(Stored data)
--------
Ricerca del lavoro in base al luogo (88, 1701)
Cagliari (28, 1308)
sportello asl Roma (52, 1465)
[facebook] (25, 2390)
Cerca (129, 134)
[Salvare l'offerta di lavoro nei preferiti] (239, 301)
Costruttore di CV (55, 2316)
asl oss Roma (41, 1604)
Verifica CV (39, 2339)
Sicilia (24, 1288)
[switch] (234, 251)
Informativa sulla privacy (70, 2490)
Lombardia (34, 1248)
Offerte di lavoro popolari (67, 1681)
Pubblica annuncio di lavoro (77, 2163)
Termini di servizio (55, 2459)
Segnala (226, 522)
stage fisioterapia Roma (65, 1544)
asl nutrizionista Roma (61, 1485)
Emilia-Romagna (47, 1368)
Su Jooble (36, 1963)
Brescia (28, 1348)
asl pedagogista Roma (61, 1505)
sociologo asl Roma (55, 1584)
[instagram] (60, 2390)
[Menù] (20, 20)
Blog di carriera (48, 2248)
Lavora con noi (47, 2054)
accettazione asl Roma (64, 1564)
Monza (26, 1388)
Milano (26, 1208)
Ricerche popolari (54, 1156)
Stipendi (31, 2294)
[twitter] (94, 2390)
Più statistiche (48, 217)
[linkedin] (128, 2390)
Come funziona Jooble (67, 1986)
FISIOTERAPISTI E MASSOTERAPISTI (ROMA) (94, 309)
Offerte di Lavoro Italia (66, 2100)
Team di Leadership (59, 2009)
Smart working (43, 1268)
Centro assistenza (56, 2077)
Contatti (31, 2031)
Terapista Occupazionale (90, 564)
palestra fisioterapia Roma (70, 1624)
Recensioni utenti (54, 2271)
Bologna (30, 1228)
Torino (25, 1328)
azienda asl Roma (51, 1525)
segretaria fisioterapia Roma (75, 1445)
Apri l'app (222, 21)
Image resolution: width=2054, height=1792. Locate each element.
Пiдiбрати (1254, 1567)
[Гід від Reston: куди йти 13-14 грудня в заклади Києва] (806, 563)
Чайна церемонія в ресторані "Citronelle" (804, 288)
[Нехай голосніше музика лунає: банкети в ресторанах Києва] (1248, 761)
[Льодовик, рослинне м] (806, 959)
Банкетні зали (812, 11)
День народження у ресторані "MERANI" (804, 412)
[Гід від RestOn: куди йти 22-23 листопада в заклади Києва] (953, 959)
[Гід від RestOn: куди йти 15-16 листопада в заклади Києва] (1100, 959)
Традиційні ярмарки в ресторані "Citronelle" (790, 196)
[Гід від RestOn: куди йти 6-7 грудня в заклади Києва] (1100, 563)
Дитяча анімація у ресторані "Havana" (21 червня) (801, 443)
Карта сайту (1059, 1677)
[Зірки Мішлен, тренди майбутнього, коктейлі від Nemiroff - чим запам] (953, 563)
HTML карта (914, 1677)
--------
Transcribe the records in full, keeping every character as it is.

Ricerca del lavoro in base al luogo (88, 1701)
Cagliari (28, 1308)
sportello asl Roma (52, 1465)
[facebook] (25, 2390)
Cerca (129, 134)
[Salvare l'offerta di lavoro nei preferiti] (239, 301)
Costruttore di CV (55, 2316)
asl oss Roma (41, 1604)
Verifica CV (39, 2339)
Sicilia (24, 1288)
[switch] (234, 251)
Informativa sulla privacy (70, 2490)
Lombardia (34, 1248)
Offerte di lavoro popolari (67, 1681)
Pubblica annuncio di lavoro (77, 2163)
Termini di servizio (55, 2459)
Segnala (226, 522)
stage fisioterapia Roma (65, 1544)
asl nutrizionista Roma (61, 1485)
Emilia-Romagna (47, 1368)
Su Jooble (36, 1963)
Brescia (28, 1348)
asl pedagogista Roma (61, 1505)
sociologo asl Roma (55, 1584)
[instagram] (60, 2390)
[Menù] (20, 20)
Blog di carriera (48, 2248)
Lavora con noi (47, 2054)
accettazione asl Roma (64, 1564)
Monza (26, 1388)
Milano (26, 1208)
Ricerche popolari (54, 1156)
Stipendi (31, 2294)
[twitter] (94, 2390)
Più statistiche (48, 217)
[linkedin] (128, 2390)
Come funziona Jooble (67, 1986)
FISIOTERAPISTI E MASSOTERAPISTI (ROMA) (94, 309)
Offerte di Lavoro Italia (66, 2100)
Team di Leadership (59, 2009)
Smart working (43, 1268)
Centro assistenza (56, 2077)
Contatti (31, 2031)
Terapista Occupazionale (90, 564)
palestra fisioterapia Roma (70, 1624)
Recensioni utenti (54, 2271)
Bologna (30, 1228)
Torino (25, 1328)
azienda asl Roma (51, 1525)
segretaria fisioterapia Roma (75, 1445)
Apri l'app (222, 21)
Image resolution: width=2054, height=1792. Locate each element.
Пiдiбрати (1254, 1567)
[Гід від Reston: куди йти 13-14 грудня в заклади Києва] (806, 563)
Чайна церемонія в ресторані "Citronelle" (804, 288)
[Нехай голосніше музика лунає: банкети в ресторанах Києва] (1248, 761)
[Льодовик, рослинне м] (806, 959)
Банкетні зали (812, 11)
День народження у ресторані "MERANI" (804, 412)
[Гід від RestOn: куди йти 22-23 листопада в заклади Києва] (953, 959)
[Гід від RestOn: куди йти 15-16 листопада в заклади Києва] (1100, 959)
Традиційні ярмарки в ресторані "Citronelle" (790, 196)
[Гід від RestOn: куди йти 6-7 грудня в заклади Києва] (1100, 563)
Дитяча анімація у ресторані "Havana" (21 червня) (801, 443)
Карта сайту (1059, 1677)
[Зірки Мішлен, тренди майбутнього, коктейлі від Nemiroff - чим запам] (953, 563)
HTML карта (914, 1677)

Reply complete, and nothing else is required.